一番印象に残っていることは通訳の経験です。首脳会談は同席できる人がかなり限られますし、総理の考えをカウンターパートである他国の首脳に伝えるという重要な役割を果たせるため貴重な経験だと感じています。昨年12月の日ASEAN特別首脳会議もそうですし、2022年5月に岸田総理がタイを訪問した際にも、通訳として同行させていただきました。日本の総理が二国間訪問でタイを訪れるのは久しぶりの機会であり手厚くお出迎えいただきました。飛行機から降りて、赤絨毯を総理の横について歩きながら通訳をしました。タイ政府主催の晩餐会でも通訳を担当しましたが、首脳同士の2人だけの会話を直に聞くことができるのは通訳しかいません。会談ではかしこまった話ばかりですが、晩餐会ではフランクな内容の会話もあり、通訳ならではの経験であると実感しました。

Q. 今後の目標はありますか。

タイ以外の専門性も作っていきたいと思っています。また、年次が上がるにつれてマネジメント力が求められると思うので、そういった能力も身につけていきたいです。加えて、定期的に在外公館での勤務があるので、タイ以外の色々な国も経験してみたいです。
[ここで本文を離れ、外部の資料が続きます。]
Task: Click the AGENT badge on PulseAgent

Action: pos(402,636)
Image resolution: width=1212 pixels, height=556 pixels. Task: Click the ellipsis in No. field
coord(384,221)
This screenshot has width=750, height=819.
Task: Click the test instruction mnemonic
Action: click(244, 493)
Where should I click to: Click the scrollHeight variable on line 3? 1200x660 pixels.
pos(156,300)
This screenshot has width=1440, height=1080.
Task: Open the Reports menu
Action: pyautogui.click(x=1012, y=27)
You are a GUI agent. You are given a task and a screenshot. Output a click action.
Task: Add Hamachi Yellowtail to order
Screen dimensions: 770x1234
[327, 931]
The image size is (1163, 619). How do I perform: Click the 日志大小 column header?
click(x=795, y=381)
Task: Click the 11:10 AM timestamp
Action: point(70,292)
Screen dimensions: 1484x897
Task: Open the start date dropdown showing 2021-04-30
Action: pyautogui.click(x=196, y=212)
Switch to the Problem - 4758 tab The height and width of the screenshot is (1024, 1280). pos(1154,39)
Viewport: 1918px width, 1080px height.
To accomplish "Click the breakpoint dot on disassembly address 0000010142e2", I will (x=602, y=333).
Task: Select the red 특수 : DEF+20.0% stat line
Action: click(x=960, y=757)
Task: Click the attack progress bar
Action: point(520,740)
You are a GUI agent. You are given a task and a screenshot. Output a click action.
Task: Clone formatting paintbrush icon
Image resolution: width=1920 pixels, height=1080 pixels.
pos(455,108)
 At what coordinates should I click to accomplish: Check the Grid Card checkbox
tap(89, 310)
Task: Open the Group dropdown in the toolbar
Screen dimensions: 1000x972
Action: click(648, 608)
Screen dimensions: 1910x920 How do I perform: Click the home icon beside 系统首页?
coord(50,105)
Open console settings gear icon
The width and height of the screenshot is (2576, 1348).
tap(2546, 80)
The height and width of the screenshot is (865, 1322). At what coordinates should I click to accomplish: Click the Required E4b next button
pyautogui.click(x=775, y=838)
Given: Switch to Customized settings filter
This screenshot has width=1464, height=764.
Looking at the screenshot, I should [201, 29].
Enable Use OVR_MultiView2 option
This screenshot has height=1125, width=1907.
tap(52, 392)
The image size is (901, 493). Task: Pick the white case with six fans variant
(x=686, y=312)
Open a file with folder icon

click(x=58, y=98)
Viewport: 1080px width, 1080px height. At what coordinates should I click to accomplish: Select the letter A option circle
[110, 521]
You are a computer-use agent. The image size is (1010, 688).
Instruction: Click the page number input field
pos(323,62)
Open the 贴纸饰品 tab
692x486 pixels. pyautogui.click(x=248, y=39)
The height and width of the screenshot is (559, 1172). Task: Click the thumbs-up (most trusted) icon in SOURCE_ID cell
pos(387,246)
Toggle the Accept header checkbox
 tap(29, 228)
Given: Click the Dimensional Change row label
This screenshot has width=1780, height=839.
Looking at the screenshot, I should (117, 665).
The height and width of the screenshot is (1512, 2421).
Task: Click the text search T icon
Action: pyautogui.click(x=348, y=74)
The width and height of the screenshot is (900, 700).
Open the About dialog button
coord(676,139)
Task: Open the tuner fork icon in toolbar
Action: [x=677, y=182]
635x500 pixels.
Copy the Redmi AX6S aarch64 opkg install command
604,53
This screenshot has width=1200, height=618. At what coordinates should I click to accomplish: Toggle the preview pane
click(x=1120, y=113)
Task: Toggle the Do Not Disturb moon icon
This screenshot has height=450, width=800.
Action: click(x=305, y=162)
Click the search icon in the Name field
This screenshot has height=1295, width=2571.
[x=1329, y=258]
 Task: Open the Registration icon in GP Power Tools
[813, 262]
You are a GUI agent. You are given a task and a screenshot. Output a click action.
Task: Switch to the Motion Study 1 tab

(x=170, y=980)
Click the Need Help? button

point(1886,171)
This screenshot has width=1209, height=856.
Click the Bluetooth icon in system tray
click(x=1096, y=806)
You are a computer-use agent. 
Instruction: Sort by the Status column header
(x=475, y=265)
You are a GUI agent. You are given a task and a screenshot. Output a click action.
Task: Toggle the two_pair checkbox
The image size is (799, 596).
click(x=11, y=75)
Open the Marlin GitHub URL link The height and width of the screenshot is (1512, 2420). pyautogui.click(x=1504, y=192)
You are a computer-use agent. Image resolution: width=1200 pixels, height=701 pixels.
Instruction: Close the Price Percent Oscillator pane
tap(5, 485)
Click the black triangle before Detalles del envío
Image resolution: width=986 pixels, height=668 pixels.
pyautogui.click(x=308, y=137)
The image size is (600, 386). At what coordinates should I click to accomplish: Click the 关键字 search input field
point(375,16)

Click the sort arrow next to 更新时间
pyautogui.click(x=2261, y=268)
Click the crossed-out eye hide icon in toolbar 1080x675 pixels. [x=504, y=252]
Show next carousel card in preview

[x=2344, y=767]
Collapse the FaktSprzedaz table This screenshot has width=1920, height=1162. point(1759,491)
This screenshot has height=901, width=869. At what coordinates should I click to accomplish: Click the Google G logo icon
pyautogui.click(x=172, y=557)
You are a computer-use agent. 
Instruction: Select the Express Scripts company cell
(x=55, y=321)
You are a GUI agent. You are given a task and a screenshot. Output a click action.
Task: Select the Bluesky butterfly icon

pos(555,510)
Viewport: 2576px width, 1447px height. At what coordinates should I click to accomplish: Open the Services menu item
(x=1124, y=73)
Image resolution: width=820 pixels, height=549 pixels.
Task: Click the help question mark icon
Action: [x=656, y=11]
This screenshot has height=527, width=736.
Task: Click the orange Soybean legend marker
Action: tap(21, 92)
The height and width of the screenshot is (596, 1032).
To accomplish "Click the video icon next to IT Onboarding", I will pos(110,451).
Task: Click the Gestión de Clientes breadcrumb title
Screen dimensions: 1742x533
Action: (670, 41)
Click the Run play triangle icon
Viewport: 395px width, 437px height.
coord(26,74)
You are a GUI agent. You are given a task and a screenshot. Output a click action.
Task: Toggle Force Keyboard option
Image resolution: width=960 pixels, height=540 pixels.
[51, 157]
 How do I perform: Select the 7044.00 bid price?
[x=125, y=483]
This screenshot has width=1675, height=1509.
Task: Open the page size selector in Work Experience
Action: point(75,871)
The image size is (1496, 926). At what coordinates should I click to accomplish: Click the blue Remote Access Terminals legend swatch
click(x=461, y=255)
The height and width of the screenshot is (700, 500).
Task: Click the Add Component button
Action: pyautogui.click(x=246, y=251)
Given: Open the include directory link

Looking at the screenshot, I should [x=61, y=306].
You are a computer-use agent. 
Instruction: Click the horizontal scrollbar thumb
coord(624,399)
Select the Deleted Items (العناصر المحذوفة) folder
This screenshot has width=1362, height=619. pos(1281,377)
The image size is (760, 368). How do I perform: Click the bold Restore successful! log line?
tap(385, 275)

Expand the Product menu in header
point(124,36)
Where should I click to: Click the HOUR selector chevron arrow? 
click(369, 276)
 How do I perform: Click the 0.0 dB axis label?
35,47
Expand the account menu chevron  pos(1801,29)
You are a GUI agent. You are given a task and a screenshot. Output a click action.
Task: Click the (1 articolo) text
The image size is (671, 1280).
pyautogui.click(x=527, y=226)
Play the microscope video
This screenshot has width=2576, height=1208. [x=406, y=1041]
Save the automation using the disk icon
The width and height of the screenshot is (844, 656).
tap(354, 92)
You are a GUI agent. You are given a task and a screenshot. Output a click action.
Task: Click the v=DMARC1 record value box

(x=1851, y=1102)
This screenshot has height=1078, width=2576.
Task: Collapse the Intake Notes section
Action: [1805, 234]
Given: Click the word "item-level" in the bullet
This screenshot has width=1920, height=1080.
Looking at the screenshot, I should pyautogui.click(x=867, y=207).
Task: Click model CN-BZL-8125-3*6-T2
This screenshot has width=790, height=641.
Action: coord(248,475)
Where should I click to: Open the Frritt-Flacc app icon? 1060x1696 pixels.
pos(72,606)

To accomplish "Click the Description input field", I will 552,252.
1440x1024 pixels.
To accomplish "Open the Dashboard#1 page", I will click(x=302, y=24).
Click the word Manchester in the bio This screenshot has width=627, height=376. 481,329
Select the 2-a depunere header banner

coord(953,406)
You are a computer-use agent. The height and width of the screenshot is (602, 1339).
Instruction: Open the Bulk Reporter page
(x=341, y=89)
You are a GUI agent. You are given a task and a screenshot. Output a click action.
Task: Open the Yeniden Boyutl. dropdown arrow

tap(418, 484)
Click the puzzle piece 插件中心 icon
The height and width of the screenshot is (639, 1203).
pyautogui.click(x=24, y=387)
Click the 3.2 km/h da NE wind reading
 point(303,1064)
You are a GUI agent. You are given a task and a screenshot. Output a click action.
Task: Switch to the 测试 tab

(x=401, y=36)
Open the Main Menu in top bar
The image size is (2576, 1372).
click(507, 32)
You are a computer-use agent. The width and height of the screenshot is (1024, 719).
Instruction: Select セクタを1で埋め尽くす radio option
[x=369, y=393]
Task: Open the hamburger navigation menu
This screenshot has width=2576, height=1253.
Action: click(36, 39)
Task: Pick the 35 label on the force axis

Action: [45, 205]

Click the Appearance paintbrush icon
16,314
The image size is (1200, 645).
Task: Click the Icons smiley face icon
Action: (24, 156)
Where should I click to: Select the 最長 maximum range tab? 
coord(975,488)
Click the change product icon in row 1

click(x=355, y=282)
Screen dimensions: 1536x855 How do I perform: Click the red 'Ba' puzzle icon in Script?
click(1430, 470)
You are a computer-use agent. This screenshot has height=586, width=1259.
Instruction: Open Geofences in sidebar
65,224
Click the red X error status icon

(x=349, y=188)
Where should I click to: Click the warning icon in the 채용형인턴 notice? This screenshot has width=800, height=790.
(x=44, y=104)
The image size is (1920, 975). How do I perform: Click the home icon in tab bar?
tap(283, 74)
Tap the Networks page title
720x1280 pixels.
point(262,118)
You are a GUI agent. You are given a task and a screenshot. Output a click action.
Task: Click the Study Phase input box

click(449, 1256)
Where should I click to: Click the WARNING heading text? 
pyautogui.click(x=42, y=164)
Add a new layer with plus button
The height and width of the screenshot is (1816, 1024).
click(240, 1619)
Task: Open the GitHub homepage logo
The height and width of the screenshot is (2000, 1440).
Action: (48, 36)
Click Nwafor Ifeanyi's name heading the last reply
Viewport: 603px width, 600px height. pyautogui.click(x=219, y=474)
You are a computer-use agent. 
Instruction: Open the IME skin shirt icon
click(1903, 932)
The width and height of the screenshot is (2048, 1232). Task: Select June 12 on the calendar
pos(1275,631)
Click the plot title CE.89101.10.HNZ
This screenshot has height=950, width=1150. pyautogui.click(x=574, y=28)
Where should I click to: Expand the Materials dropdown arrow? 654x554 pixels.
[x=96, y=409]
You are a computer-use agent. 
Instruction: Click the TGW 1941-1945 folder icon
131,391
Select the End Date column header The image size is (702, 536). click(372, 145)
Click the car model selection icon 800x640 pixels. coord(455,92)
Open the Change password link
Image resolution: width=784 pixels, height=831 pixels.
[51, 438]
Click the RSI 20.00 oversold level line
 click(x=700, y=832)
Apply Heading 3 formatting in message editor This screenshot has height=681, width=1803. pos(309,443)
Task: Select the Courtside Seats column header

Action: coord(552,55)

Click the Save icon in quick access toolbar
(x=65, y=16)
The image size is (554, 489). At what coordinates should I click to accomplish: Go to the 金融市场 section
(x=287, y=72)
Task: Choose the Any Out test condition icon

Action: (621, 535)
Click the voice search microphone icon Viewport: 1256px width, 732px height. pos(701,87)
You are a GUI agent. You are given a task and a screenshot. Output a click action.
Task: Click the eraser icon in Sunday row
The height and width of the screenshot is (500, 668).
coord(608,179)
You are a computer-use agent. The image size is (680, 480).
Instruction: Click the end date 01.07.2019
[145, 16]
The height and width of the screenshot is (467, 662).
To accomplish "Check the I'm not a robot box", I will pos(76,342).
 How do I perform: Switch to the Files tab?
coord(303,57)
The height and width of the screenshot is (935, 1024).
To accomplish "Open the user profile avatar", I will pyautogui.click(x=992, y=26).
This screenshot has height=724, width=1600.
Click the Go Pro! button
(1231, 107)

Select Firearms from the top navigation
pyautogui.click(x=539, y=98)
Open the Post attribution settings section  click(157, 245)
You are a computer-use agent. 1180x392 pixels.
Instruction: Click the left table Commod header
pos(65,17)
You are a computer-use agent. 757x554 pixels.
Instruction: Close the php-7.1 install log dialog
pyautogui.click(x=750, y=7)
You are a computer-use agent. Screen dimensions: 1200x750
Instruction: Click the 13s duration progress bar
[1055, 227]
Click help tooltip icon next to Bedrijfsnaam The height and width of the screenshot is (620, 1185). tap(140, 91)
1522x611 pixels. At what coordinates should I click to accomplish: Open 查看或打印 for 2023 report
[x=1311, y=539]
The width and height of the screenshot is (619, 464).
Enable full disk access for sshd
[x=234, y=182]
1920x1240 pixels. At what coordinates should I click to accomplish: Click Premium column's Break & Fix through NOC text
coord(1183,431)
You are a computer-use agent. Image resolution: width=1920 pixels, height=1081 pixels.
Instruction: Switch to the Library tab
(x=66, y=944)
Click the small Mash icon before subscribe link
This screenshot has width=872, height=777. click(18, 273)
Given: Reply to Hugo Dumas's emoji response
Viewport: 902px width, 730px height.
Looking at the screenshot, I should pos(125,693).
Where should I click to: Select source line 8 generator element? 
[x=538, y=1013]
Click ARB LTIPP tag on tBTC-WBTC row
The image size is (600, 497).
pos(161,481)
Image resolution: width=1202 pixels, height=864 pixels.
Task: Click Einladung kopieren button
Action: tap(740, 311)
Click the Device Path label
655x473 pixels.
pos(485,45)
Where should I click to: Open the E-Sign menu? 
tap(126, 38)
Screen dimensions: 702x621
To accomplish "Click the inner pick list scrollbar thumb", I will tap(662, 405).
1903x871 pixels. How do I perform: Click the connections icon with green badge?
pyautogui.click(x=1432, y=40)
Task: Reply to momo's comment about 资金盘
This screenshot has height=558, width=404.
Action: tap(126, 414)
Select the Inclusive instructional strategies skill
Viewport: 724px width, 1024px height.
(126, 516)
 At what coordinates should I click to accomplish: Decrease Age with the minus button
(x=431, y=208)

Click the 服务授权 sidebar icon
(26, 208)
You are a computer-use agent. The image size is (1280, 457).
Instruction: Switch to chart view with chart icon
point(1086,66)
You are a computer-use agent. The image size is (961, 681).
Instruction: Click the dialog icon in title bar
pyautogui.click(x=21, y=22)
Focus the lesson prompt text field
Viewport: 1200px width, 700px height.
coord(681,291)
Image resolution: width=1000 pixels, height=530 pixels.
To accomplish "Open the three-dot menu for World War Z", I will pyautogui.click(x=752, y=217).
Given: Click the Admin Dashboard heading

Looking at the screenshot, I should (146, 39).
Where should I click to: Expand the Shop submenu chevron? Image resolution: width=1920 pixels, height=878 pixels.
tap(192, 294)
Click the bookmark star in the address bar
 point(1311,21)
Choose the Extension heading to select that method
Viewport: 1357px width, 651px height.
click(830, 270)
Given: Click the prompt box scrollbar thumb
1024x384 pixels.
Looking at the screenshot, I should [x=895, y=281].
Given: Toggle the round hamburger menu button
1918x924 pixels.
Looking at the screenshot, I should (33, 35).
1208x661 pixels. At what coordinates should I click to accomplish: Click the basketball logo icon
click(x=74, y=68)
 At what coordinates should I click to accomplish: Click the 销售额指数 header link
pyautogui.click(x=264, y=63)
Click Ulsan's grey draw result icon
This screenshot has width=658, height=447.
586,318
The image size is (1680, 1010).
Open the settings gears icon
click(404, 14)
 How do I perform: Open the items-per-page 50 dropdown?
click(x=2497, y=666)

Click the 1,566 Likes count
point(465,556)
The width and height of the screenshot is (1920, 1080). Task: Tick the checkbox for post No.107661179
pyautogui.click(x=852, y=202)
Q. 受験生・外務省を目指す方へのメッセージをお願いします。

外務省に入るための受験勉強は大変だと思いますが、自分がやりたいと思うことがあれば辛い勉強も頑張れると思います。外務省の業務は大変なこともありますが、入省してから「おもしろい」と思える経験ができる職場だと思います。なので、今受験勉強されている方は一度外務省がどんなところか、説明会等を通じて色々な職員から話を聞いて、そこを目指していくとおもしろい人生になると思います。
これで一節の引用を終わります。